While reading a trade magazine, I came across an Epic Fail by the editor. You know those green and red squiggly lines that appear in Microsoft Word when you have a spelling or grammar error? Yeah, this published ad had the little red and green squiggly lines printed! They had intentionally used incorrect spelling by saying, “soooooo…………”, and the red squiggly appeared to indicate the spelling error. They had also put spaces between words and colons or semi-colons, which makes the green squiggly pop up to indicate the grammar/formatting error. Why, WHY would this be printed in a professional trade magazine?

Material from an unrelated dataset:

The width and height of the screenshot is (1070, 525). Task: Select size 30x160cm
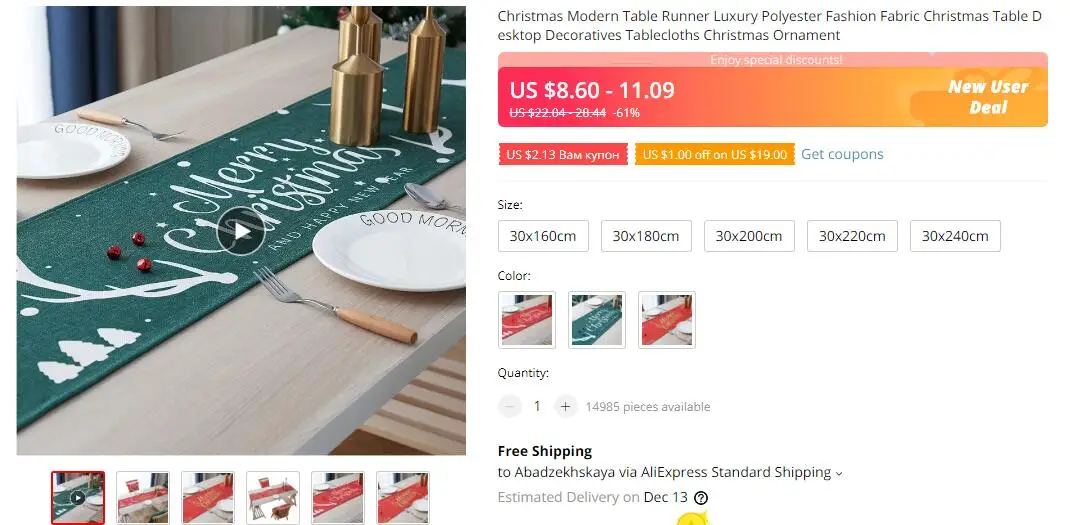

The entire magazine encompasses strong editorial writing, high-res photos, and glossy, high-quality paper, so I can’t imagine that an ad would intentionally include the squiggly error indicators. And, if for some reason someone (well-meaning but clueless Marketing person, perhaps?) thought it would be a good idea to include the error indicators, it’s still an Epic Fail on the part of the editor! It looks completely unprofessional and sloppy, and makes your company look like you don’t have a detail-oriented employee on staff. It’s one thing to intentionally go a little overboard with text like, “sooooo……” and multiple exclamation points at the end of a sentence, but including the squiggly error indicators? I just can’t seem to get on board with that, no matter how many ways I try to twist my thinking into believing it was intentional. Bold, obviously intentional mistakes can make an ad different, as in the case of the Chic-Fil-A campaign with slogans like, “Eat Mor Chikin”. Here, everyone can plainly see that “more” and “chicken” are intentionally misspelled to create interest and humor. Yoda, from the Star Wars movies, always speaks with poor grammar or unusual sentence structure, but it’s clear that this is a unique character trait. But, if your audience has to wonder whether you deliberately misspelled a word or wrote with poor grammar, you’ve missed the mark.
My plea to Marketers: don’t include ambiguous mistakes just to make a statement! My plea to editors: if your Marketing person tries to include ambiguous mistakes to make a statement, just say NO. This ad shows one example where someone really should have put their foot down to avoid an Epic Fail.